11 августа, как и два дня назад, оборонявшимся пришлось беречь и патроны, и снаряды. В тот день с вершины горы Святого Николая на турок, взбиравшихся вверх, вновь летели камни. В исторической летописи 35-го пехотного Брянского есть такая «шипкинская» запись:
«Поощряемый этим с нашей стороны безмолвием, неприятель кинулся с величайшей смелостью на скалы и Стальную батарею и подошёл довольно близко к нашим окопам, защитники которых в это время почти не имели патронов. Что осталось делать? 1-я стрелковая рота Брянского полка и 3-я стрелковая рота Орловского полка выскочили из своих ложементов и с криком «ура» осыпали наступающего градом камней. Несмотря на эти странные снаряды, турки не выдержали и отступили».
...Сулейман-паша приказал штурмовым отрядам вновь идти на Шипку. Теперь пехоту Рассим-паши, Шакир-паши и Весел-паши поддерживал огонь всех турецких батарей, которые снарядов в тот день не жалели. В наступлении второй половины дня 11 августа не участвовали только отряды Реджеб-паши и Салиха-паши, которые утром понесли огромные потери и не могли прийти в себя.

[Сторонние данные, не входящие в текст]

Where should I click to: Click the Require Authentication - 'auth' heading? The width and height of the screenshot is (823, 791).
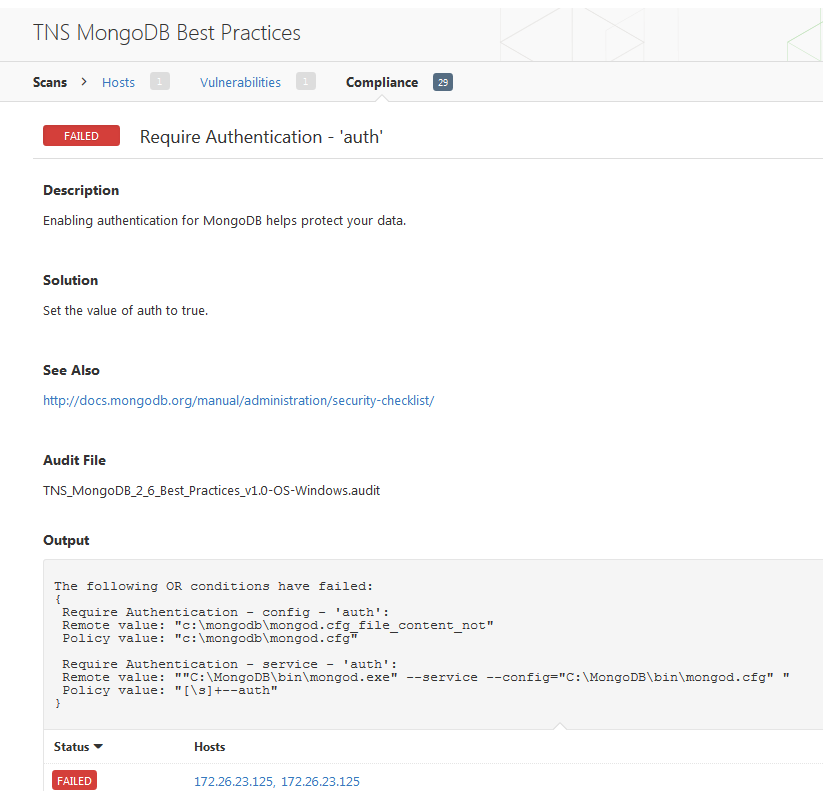(x=261, y=137)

Защитники Шипкинского перевала вновь встретили атакующих турок нечастой пушечной и ружейной стрельбой и контрударами в штыки. Всё же батальонам Рассим-паши удалось захватить гору Волынская и начать бой за гору Центральная. Отряд Столетова оказался почти в полном окружении: он удерживал за собой лишь узкий перешеек у Тыльной батареи, соединявший Шипкинскую позицию с дорогой на Габрово.
Наступили критические минуты битвы за Шипкинский перевал. Можно только предполагать, чем бы закончился тот день, но на помощь оборонявшимся подоспела помощь — 4-я стрелковая бригада из резерва Радецкого. Она совершила трудный марш-бросок по горным дорогам при 38-градусной жаре. Да к тому же дороги были забиты беженцами-болгарами. Участник тех событий Анучин в своих «Походных воспоминаниях» рассказывал:
«По мере нашего приближения к становищам беженцев всё взрослое население становилось на колени и кланялось в землю. «Много здравия, много счастья!» — твердили женщины с рыданием, глядя на нас. Все мужчины были без шапок. Немало мужчин, женщин и детей были в перевязках. Это — жертвы турецких неистовств. Картина была потрясающая».
В тот день Николай Николаевич-Старший не раз запрашивал генерал-лейтенанта Радецкого о ходе схватки за горный перевал. Главнокомандующего интересовало буквально всё:
— Отбита гора Волынская?
— Да. Это сделали стрелки 4-й бригады.
— Молодцы. Турки оставили перевал?
— Да. Все их отряды ушли вниз. Сторожевые дозоры турок не просматриваются.
— Ваши потери?
— Пока точных сведений нет. Доложу к ночи. Много раненых.
— Что с ними?
— Сами вынести их не можем, нет людей. От местных болгар собрано сто носилок с 400 носильщиками. Они выносят раненых в тыл.
— Передайте им мою благодарность. Как с боезапасом?
— Он на исходе. Ждём вечером транспорт из Тырново, патроны и снаряды.
— Где берёте воду в такую жару?
— Родников на перевале мало. Воду подвозят болгары в кувшинах, вёдрах, бочках на ослах и телегах.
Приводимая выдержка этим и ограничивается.